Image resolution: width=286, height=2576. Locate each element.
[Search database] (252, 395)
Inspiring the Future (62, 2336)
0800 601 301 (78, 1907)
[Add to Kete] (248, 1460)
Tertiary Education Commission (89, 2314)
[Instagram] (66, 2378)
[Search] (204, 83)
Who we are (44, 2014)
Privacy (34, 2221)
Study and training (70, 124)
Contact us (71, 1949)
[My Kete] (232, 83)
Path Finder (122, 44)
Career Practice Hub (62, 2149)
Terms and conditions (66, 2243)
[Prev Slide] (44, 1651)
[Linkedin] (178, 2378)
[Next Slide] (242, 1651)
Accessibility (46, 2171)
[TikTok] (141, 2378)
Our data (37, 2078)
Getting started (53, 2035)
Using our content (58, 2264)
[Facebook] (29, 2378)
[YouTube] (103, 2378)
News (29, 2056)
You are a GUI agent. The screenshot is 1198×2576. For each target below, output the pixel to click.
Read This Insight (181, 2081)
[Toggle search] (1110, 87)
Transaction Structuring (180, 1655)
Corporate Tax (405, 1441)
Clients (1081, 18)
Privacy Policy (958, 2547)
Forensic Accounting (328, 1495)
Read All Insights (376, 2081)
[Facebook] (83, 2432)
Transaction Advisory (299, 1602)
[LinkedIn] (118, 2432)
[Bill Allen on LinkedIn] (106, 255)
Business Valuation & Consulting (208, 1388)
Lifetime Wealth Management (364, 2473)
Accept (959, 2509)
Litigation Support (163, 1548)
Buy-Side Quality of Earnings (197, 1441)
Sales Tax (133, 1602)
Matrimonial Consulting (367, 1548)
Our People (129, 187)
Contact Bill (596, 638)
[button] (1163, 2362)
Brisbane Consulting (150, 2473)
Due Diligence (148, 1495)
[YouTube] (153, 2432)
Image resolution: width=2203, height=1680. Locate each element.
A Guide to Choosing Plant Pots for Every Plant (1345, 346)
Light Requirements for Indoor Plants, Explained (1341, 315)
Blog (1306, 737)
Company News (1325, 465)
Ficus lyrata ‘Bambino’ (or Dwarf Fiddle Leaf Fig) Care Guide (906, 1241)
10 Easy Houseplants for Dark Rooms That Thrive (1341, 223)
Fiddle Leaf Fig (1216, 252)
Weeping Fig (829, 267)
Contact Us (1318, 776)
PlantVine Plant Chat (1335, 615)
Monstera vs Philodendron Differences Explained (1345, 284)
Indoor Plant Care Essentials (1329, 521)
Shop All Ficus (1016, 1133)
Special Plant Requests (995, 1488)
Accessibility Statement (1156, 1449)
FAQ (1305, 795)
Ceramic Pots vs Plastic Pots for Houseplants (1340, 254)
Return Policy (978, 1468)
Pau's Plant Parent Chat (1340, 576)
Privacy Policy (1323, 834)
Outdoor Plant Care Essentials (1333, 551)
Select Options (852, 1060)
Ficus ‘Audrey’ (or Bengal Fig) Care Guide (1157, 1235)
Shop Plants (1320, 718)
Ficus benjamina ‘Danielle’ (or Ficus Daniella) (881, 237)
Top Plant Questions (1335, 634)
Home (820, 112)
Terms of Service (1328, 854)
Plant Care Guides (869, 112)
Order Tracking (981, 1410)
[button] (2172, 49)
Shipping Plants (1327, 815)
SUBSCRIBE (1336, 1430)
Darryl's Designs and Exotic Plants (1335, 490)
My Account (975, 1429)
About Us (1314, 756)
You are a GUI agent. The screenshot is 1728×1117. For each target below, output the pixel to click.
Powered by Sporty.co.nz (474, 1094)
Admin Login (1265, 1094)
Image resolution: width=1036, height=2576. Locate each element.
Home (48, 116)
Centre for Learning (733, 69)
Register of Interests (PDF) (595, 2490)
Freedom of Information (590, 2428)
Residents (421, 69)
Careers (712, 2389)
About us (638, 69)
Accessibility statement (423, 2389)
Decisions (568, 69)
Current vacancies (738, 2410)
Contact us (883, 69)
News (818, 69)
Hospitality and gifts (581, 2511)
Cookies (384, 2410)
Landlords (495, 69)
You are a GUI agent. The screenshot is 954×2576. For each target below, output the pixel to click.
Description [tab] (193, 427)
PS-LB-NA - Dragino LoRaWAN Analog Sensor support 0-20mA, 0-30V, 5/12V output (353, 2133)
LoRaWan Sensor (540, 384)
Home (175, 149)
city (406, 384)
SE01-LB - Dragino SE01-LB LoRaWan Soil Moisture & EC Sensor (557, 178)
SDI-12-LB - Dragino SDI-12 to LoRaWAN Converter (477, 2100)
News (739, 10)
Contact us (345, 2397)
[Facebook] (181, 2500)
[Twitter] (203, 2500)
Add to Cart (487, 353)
#####
Copy exactly the opening line of the material, the line bearing "Our data (37, 2078)", and every line between them. Include nothing else.

** SOLUTION **
Image resolution: width=286, height=2576. Locate each element.
[Search database] (252, 395)
Inspiring the Future (62, 2336)
0800 601 301 (78, 1907)
[Add to Kete] (248, 1460)
Tertiary Education Commission (89, 2314)
[Instagram] (66, 2378)
[Search] (204, 83)
Who we are (44, 2014)
Privacy (34, 2221)
Study and training (70, 124)
Contact us (71, 1949)
[My Kete] (232, 83)
Path Finder (122, 44)
Career Practice Hub (62, 2149)
Terms and conditions (66, 2243)
[Prev Slide] (44, 1651)
[Linkedin] (178, 2378)
[Next Slide] (242, 1651)
Accessibility (46, 2171)
[TikTok] (141, 2378)
Our data (37, 2078)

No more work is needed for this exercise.